Gröbenzell:Franzosen bauten Russenbrücke

Lesezeit: 2 min

Ausstellung der Gröbenhüter zum 100-jährigen Baubeginn am Gröbenbach widerlegt die Überlieferung. Gezeigt werden Fotos aus dem Besitz des Enkels eines Kriegsgefangenen aus Südfrankreich

Von Peter Bierl, Gröbenzell

Die kleine denkmalgeschützte Brücke über den Gröbenbach ist als Russenbrücke bekannt. Eine kleine Ausstellung im Museum der Gröbenhüter in der alten Schule in Gröbenzell zum Baubeginn vor 100 Jahren beweist nun, dass das Bauwerk tatsächlich von Franzosen erbaut wurde. Ursprünglich war es auch nicht bloß eine, sondern drei Brücken. Erstmals sind Fotos zu sehen, die die Arbeit an der Baustelle sowie die Unterbringung der französischen Soldaten in Eschenried dokumentieren.

Alle Brücken im Umkreis des Kriegsgefangenenlagers Puchheim wurden so genannt, weil dort während des Ersten Weltkrieges vor allem russische Soldaten interniert waren. Irgendwann setzte sich die Auffassung durch, diese Gefangenen, die Straßen bauten, in Bergwerken und auf Bauernhöfen arbeiteten und den Sumpf am Gröbenbach trockenlegten, hätten auch alle Brücken errichtet.

Viele wussten es besser. Der Puchheimer Heimatpfleger Erich Rupprecht wies 1973 auf die Franzosen hin. Vier Jahre später schrieb Hans Scheidler an die Gemeinde Gröbenzell, weil er sich ärgerte, wenn Lehrer bei Ausflügen die Schüler falsch informierten. Scheidler hatte als Jugendlicher nebenan gewohnt und die Franzosen bei der Arbeit gesehen. Sein Vater Johann hatte die Bauaufsicht.

Die Angaben wurden nun durch Recherchen der Gröbenhüter bestätigt. Albert Donhauser und Werner Urban bekamen Hilfe von Walter Ensinger vom Deutsch-Französischen Verein. Der entdeckte Hinweise im Internet und spürte in Südfrankreich Jean-Claude Martin auf. Sein Großvater Fernand Alauzen (1890-1964) war einer der Brückenbauer. Der Ladenbesitzer aus Saint-Christol-lez-Alès wurde bei Kriegsbeginn eingezogen und am 19. August 1914 bei Kämpfen in Lothringen am Knie verletzt und gefangen genommen. Sein Enkel Martin besitzt etliche Fotos aus der Zeit der Gefangenschaft, denn im Lager im Eschenhof gab es ein Fotolabor. Auf einem Bild posiert Alauzen mit sechs Kameraden, darunter findet sich die Unterschrift: "Les charpentiers des Ponts", die Zimmerleute der Brücken.

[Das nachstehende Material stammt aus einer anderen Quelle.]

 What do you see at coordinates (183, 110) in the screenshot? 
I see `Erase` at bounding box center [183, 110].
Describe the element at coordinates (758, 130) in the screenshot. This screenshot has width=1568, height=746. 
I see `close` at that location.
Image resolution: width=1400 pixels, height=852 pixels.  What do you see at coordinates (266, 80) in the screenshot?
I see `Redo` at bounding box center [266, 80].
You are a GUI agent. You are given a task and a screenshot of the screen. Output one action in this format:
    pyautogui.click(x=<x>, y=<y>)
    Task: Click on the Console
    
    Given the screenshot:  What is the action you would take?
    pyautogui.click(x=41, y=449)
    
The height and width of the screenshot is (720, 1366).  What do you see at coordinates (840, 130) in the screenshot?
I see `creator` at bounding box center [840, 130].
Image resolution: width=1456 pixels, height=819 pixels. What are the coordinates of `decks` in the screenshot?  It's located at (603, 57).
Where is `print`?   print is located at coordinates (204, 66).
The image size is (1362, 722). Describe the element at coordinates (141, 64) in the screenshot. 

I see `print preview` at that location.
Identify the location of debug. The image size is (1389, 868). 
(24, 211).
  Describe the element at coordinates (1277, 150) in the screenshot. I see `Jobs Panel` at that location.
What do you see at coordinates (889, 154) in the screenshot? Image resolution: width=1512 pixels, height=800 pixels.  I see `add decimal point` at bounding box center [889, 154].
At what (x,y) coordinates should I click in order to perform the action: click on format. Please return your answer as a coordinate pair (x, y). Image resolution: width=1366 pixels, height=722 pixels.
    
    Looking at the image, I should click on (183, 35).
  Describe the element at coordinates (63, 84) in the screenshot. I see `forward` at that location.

Das ist ein weiterer Hinweis auf zwei weitere Brücken. Von ihnen ist nichts übrig geblieben, ihre Standorte sind nicht klar, sagte Urban der SZ. Die eine sah so aus wie die erhaltene Russenbrücke, die andere war deutlich kleiner. Von ihr existiert wenigstens ein Foto, auf dem ebenfalls Männer in französischen Uniformen zu sehen sind.

Die Gefangenen kamen auch nicht aus dem Puchheimer Lager. Der Eschenhof war ab September 1915 Außenlager des Lagers in Dillingen. In ihrer Freizeit spielten die Franzosen Boule und Theater und organisierten ein Casino "Monte Carlo", in dem sie vermutlich um Lagergeld spielten. Zwei Berichte von Delegierten der neutralen spanischen Regierung, die das Lager besichtigen, rügten jedoch Unterbringung und Verpflegung. 620 Männer seien in einer Baracke neben dem Hof untergebracht, "in engen Reihen zusammengepfercht wie Bücher in einer Bibliothek", notierte ein Beobachter im März 1916. Zeitweise lebten die Gefangenen später auf umliegenden Höfen, wo sie arbeiteten.

Der Brückenbau begann am 1. Januar 1916. Ein französischer Offizier und ein Architekt hatten die Pläne für die Betonbrücke angefertigt. Bei Kriegsende war der Bau nicht fertigt. Angeblich stellten die Franzosen sofort die Arbeit ein, als sie davon erfuhren. Das Bauwerk wurde unter Leitung von Johann Scheidler später fertiggestellt. In der Ausstellung sind außerdem Fotos von Urban zu sehen, der die Sanierung 2014 dokumentiert hat, dazu allerlei Originalteile, die dabei geborgen wurden, etwa ein Bohrkern mit Beton aus dem Ersten Weltkrieg.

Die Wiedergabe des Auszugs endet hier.